● STUDY MATERIAL:
Start of Block
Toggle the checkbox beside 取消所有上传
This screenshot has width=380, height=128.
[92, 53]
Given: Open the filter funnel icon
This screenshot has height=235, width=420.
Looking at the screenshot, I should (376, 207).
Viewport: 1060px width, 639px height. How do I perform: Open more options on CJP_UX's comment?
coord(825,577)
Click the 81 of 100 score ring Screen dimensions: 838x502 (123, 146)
End of Block
Start of Block
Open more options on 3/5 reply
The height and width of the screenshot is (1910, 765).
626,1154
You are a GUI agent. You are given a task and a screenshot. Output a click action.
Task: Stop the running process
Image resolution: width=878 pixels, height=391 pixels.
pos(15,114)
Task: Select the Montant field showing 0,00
End of Block
Start of Block
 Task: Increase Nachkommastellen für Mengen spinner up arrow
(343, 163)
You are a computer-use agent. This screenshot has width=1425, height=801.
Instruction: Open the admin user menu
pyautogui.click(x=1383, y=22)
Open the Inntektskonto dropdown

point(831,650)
End of Block
● WHAT IS BEING ASKED: Reproduce the lines of the entries above from the one with "Image resolution: width=878" to the one with "Task: Select the Montant field showing 0,00", both included, exactly and without any other line.

● OUTPUT OF THE EXERCISE:
Image resolution: width=878 pixels, height=391 pixels.
pos(15,114)
Task: Select the Montant field showing 0,00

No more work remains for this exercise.